• _Description of the task_:
Which rows below contain the word "with"? Collect each of them and copy it in full.

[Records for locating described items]
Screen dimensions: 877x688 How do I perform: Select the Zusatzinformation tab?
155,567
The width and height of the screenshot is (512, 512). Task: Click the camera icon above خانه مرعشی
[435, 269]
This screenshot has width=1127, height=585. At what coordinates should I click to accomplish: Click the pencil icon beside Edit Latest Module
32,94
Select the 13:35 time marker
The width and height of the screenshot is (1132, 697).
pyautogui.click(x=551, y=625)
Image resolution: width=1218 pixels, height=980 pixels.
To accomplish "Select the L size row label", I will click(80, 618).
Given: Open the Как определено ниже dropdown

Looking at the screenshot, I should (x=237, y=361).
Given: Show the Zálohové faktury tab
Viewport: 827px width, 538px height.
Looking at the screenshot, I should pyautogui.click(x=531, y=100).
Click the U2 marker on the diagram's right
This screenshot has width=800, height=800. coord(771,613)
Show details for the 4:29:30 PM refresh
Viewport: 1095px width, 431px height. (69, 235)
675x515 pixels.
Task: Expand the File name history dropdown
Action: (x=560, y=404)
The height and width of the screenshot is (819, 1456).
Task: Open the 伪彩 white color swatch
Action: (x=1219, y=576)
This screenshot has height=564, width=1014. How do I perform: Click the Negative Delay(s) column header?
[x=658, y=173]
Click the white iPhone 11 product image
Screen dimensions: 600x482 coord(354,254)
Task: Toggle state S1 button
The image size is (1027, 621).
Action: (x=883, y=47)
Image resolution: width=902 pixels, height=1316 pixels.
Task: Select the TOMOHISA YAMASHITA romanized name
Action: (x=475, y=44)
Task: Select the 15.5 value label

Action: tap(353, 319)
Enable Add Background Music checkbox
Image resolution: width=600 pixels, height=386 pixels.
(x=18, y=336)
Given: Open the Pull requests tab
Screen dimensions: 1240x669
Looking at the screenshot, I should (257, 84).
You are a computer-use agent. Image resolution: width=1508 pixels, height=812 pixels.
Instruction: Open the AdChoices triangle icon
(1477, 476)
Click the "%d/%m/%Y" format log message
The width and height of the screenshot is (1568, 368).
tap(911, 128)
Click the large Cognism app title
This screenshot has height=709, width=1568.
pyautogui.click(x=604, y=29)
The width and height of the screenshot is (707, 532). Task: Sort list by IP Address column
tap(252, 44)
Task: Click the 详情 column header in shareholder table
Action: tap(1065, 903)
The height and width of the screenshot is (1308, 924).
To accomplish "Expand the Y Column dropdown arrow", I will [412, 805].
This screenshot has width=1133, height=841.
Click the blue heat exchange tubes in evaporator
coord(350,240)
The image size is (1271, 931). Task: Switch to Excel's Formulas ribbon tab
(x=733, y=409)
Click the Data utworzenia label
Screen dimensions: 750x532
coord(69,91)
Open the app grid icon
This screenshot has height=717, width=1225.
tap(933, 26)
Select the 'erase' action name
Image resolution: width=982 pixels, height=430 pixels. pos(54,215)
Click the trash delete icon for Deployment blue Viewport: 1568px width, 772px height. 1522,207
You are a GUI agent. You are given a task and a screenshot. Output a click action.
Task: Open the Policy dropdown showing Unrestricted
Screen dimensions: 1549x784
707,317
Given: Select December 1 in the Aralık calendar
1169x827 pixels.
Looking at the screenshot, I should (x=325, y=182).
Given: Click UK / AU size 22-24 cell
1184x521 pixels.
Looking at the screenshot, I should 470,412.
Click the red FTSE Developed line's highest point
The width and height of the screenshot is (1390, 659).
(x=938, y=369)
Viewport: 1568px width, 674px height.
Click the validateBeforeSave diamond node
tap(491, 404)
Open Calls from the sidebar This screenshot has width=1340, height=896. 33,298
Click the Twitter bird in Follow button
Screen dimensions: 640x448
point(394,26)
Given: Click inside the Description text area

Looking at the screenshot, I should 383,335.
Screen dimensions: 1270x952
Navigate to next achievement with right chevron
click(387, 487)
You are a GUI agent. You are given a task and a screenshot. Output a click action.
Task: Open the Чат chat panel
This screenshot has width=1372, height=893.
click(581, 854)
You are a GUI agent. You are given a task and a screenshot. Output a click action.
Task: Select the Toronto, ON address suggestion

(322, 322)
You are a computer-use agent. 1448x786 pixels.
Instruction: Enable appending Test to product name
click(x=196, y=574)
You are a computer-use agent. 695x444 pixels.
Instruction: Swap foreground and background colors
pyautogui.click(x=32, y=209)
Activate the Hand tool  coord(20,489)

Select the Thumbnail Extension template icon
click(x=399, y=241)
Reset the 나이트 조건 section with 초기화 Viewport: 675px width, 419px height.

• _The response_:
Navigate to next achievement with right chevron
Reset the 나이트 조건 section with 초기화 Viewport: 675px width, 419px height.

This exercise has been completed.